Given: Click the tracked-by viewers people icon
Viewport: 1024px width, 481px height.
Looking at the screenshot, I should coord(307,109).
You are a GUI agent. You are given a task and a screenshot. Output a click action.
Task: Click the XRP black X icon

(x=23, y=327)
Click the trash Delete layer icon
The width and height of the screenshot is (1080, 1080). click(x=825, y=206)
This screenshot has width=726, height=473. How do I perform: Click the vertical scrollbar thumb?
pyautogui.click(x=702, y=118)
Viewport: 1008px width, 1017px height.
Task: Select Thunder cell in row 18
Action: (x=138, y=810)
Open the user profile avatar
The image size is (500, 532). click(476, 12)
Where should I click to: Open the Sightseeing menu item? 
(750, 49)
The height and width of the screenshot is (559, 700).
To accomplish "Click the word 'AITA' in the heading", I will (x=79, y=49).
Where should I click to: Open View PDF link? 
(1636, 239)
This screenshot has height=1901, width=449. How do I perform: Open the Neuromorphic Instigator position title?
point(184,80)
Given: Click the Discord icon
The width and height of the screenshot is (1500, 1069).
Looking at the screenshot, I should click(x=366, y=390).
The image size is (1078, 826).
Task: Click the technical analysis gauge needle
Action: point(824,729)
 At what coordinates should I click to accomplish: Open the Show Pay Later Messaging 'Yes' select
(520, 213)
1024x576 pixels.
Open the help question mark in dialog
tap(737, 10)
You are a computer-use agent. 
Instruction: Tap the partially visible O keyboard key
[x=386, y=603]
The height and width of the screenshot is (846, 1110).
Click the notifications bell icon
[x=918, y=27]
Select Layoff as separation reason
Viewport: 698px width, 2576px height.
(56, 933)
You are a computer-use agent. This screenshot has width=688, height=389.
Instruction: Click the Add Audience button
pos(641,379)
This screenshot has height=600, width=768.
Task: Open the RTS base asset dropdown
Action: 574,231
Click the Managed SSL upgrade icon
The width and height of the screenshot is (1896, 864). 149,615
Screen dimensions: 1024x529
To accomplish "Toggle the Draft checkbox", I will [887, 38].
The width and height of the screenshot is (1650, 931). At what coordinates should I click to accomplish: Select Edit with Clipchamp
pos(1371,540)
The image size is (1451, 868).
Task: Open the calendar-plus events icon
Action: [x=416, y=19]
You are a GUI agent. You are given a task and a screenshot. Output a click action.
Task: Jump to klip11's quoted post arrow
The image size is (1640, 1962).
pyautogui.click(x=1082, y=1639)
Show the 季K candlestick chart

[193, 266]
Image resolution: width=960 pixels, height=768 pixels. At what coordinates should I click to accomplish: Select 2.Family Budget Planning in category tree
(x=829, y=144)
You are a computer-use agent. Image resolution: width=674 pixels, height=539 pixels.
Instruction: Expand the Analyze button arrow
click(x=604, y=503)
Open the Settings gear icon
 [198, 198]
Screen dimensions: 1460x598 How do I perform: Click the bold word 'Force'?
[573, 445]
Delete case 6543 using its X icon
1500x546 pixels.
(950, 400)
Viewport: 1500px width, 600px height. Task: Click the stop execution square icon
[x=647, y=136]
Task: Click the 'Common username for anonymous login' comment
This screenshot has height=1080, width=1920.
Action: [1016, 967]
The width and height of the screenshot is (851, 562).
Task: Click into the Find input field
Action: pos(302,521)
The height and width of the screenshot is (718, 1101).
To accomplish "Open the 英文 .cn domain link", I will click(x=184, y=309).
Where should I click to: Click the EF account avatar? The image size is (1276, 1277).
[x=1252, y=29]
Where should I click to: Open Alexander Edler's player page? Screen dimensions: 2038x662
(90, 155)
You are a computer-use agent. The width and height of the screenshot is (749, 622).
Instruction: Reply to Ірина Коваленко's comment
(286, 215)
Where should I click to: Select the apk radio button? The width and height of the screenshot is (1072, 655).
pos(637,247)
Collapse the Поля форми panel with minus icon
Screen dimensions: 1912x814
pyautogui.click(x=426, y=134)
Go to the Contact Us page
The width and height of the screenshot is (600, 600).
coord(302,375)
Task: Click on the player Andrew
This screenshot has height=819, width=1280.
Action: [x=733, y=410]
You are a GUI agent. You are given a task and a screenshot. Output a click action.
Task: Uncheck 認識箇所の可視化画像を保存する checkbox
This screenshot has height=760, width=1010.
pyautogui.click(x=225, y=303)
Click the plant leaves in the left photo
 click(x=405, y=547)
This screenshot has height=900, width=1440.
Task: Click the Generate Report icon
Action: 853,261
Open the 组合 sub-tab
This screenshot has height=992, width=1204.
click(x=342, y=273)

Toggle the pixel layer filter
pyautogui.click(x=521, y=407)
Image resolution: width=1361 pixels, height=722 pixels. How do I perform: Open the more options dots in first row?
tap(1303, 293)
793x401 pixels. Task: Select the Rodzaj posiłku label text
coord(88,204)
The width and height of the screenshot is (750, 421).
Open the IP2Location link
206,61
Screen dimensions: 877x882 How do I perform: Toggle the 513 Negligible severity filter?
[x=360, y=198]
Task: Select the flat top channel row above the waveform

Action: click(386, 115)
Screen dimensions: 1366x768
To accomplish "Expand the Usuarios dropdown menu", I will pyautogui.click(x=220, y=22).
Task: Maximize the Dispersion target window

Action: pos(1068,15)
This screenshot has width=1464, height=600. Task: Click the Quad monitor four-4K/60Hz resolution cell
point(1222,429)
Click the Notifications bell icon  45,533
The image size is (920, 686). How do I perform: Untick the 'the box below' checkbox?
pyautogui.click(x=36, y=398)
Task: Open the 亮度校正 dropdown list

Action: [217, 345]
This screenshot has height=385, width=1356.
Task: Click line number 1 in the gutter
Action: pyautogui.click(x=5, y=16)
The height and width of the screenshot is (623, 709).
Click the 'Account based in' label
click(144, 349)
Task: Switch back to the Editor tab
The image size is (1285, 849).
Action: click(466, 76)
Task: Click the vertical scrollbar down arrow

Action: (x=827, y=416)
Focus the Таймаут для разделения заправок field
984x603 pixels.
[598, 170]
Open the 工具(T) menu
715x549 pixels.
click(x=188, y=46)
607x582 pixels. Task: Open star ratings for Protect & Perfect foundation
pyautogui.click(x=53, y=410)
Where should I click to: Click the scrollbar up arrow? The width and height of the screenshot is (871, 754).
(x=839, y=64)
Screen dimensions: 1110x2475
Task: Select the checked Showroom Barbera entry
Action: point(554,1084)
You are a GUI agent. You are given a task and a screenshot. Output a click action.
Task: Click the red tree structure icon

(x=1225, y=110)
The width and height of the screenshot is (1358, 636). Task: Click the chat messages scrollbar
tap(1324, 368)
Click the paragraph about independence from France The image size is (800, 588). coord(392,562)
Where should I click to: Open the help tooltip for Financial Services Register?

------

Work required:
Here the goal is to repeat each entry exactly.

Exercise result:
Given: Click the tracked-by viewers people icon
Viewport: 1024px width, 481px height.
Looking at the screenshot, I should coord(307,109).
You are a GUI agent. You are given a task and a screenshot. Output a click action.
Task: Click the XRP black X icon

(x=23, y=327)
Click the trash Delete layer icon
The width and height of the screenshot is (1080, 1080). click(x=825, y=206)
This screenshot has width=726, height=473. How do I perform: Click the vertical scrollbar thumb?
pyautogui.click(x=702, y=118)
Viewport: 1008px width, 1017px height.
Task: Select Thunder cell in row 18
Action: (x=138, y=810)
Open the user profile avatar
The image size is (500, 532). click(476, 12)
Where should I click to: Open the Sightseeing menu item? 
(750, 49)
The height and width of the screenshot is (559, 700).
To accomplish "Click the word 'AITA' in the heading", I will (x=79, y=49).
Where should I click to: Open View PDF link? 
(1636, 239)
This screenshot has height=1901, width=449. How do I perform: Open the Neuromorphic Instigator position title?
point(184,80)
Given: Click the Discord icon
The width and height of the screenshot is (1500, 1069).
Looking at the screenshot, I should click(x=366, y=390).
The image size is (1078, 826).
Task: Click the technical analysis gauge needle
Action: point(824,729)
 At what coordinates should I click to accomplish: Open the Show Pay Later Messaging 'Yes' select
(520, 213)
1024x576 pixels.
Open the help question mark in dialog
tap(737, 10)
You are a computer-use agent. 
Instruction: Tap the partially visible O keyboard key
[x=386, y=603]
The height and width of the screenshot is (846, 1110).
Click the notifications bell icon
[x=918, y=27]
Select Layoff as separation reason
Viewport: 698px width, 2576px height.
(56, 933)
You are a computer-use agent. This screenshot has width=688, height=389.
Instruction: Click the Add Audience button
pos(641,379)
This screenshot has height=600, width=768.
Task: Open the RTS base asset dropdown
Action: 574,231
Click the Managed SSL upgrade icon
The width and height of the screenshot is (1896, 864). 149,615
Screen dimensions: 1024x529
To accomplish "Toggle the Draft checkbox", I will [887, 38].
The width and height of the screenshot is (1650, 931). At what coordinates should I click to accomplish: Select Edit with Clipchamp
pos(1371,540)
The image size is (1451, 868).
Task: Open the calendar-plus events icon
Action: [x=416, y=19]
You are a GUI agent. You are given a task and a screenshot. Output a click action.
Task: Jump to klip11's quoted post arrow
The image size is (1640, 1962).
pyautogui.click(x=1082, y=1639)
Show the 季K candlestick chart

[193, 266]
Image resolution: width=960 pixels, height=768 pixels. At what coordinates should I click to accomplish: Select 2.Family Budget Planning in category tree
(x=829, y=144)
You are a computer-use agent. Image resolution: width=674 pixels, height=539 pixels.
Instruction: Expand the Analyze button arrow
click(x=604, y=503)
Open the Settings gear icon
 [198, 198]
Screen dimensions: 1460x598 How do I perform: Click the bold word 'Force'?
[573, 445]
Delete case 6543 using its X icon
1500x546 pixels.
(950, 400)
Viewport: 1500px width, 600px height. Task: Click the stop execution square icon
[x=647, y=136]
Task: Click the 'Common username for anonymous login' comment
This screenshot has height=1080, width=1920.
Action: [1016, 967]
The width and height of the screenshot is (851, 562).
Task: Click into the Find input field
Action: pos(302,521)
The height and width of the screenshot is (718, 1101).
To accomplish "Open the 英文 .cn domain link", I will click(x=184, y=309).
Where should I click to: Click the EF account avatar? The image size is (1276, 1277).
[x=1252, y=29]
Where should I click to: Open Alexander Edler's player page? Screen dimensions: 2038x662
(90, 155)
You are a computer-use agent. The width and height of the screenshot is (749, 622).
Instruction: Reply to Ірина Коваленко's comment
(286, 215)
Where should I click to: Select the apk radio button? The width and height of the screenshot is (1072, 655).
pos(637,247)
Collapse the Поля форми panel with minus icon
Screen dimensions: 1912x814
pyautogui.click(x=426, y=134)
Go to the Contact Us page
The width and height of the screenshot is (600, 600).
coord(302,375)
Task: Click on the player Andrew
This screenshot has height=819, width=1280.
Action: [x=733, y=410]
You are a GUI agent. You are given a task and a screenshot. Output a click action.
Task: Uncheck 認識箇所の可視化画像を保存する checkbox
This screenshot has height=760, width=1010.
pyautogui.click(x=225, y=303)
Click the plant leaves in the left photo
 click(x=405, y=547)
This screenshot has height=900, width=1440.
Task: Click the Generate Report icon
Action: 853,261
Open the 组合 sub-tab
This screenshot has height=992, width=1204.
click(x=342, y=273)

Toggle the pixel layer filter
pyautogui.click(x=521, y=407)
Image resolution: width=1361 pixels, height=722 pixels. How do I perform: Open the more options dots in first row?
tap(1303, 293)
793x401 pixels. Task: Select the Rodzaj posiłku label text
coord(88,204)
The width and height of the screenshot is (750, 421).
Open the IP2Location link
206,61
Screen dimensions: 877x882 How do I perform: Toggle the 513 Negligible severity filter?
[x=360, y=198]
Task: Select the flat top channel row above the waveform

Action: click(386, 115)
Screen dimensions: 1366x768
To accomplish "Expand the Usuarios dropdown menu", I will pyautogui.click(x=220, y=22).
Task: Maximize the Dispersion target window

Action: pos(1068,15)
This screenshot has width=1464, height=600. Task: Click the Quad monitor four-4K/60Hz resolution cell
point(1222,429)
Click the Notifications bell icon  45,533
The image size is (920, 686). How do I perform: Untick the 'the box below' checkbox?
pyautogui.click(x=36, y=398)
Task: Open the 亮度校正 dropdown list

Action: [217, 345]
This screenshot has height=385, width=1356.
Task: Click line number 1 in the gutter
Action: pyautogui.click(x=5, y=16)
The height and width of the screenshot is (623, 709).
Click the 'Account based in' label
click(144, 349)
Task: Switch back to the Editor tab
The image size is (1285, 849).
Action: click(466, 76)
Task: Click the vertical scrollbar down arrow

Action: (x=827, y=416)
Focus the Таймаут для разделения заправок field
984x603 pixels.
[598, 170]
Open the 工具(T) menu
715x549 pixels.
click(x=188, y=46)
607x582 pixels. Task: Open star ratings for Protect & Perfect foundation
pyautogui.click(x=53, y=410)
Where should I click to: Click the scrollbar up arrow? The width and height of the screenshot is (871, 754).
(x=839, y=64)
Screen dimensions: 1110x2475
Task: Select the checked Showroom Barbera entry
Action: point(554,1084)
You are a GUI agent. You are given a task and a screenshot. Output a click action.
Task: Click the red tree structure icon

(x=1225, y=110)
The width and height of the screenshot is (1358, 636). Task: Click the chat messages scrollbar
tap(1324, 368)
Click the paragraph about independence from France The image size is (800, 588). coord(392,562)
Where should I click to: Open the help tooltip for Financial Services Register?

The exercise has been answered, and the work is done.